The answer must consist solely of the lines from the line with "Task: Sort by" to the final line of the data below, reproduced exactly, pictures omitted.

(Screenshot grounding data)

* * * * *

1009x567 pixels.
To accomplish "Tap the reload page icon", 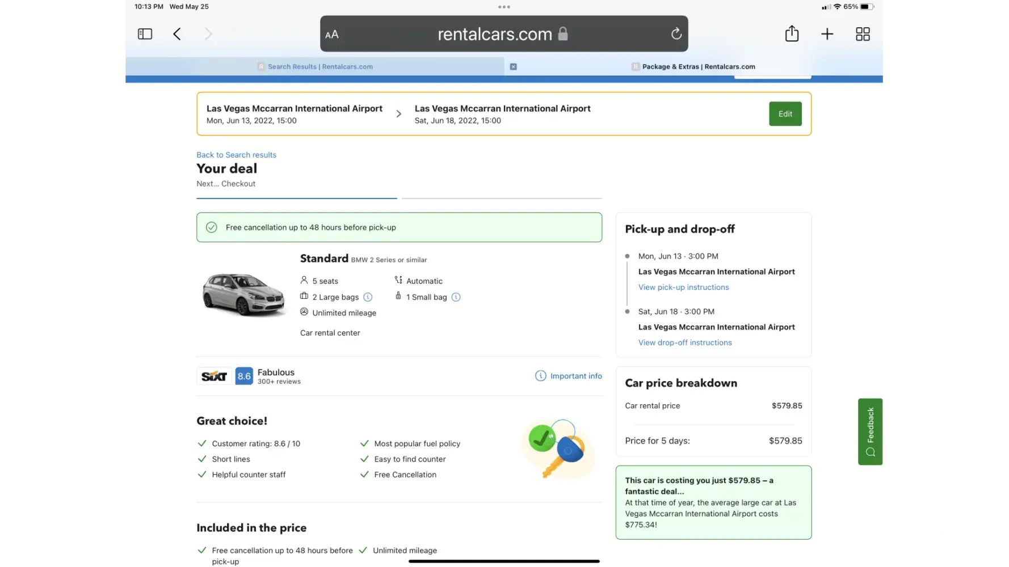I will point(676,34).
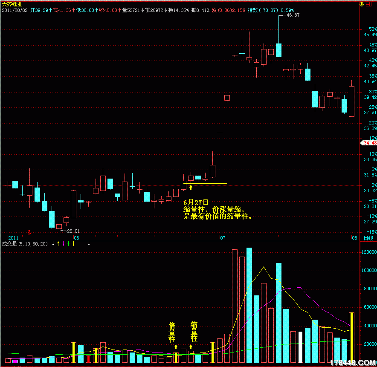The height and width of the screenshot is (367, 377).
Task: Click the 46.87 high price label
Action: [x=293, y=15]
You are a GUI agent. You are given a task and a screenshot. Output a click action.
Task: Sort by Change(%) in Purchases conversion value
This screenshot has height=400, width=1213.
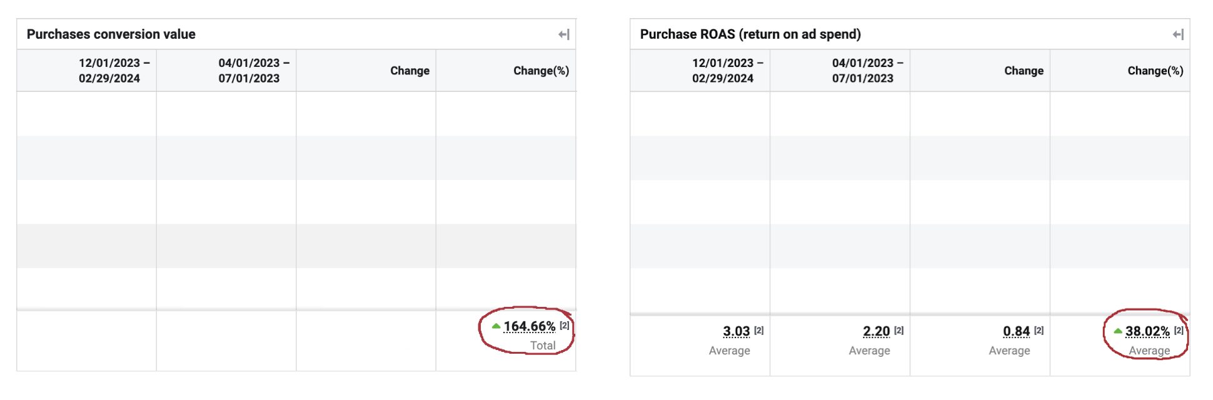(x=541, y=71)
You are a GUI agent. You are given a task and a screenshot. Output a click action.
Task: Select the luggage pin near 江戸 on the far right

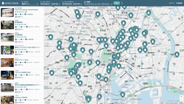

* * * * *

* **YOUR SOLUTION**:
Task: Sort by Change(%) in Purchases conversion value
This screenshot has height=400, width=1213.
(x=541, y=71)
You are a GUI agent. You are given a task and a screenshot. Output a click action.
Task: Select the luggage pin near 江戸 on the far right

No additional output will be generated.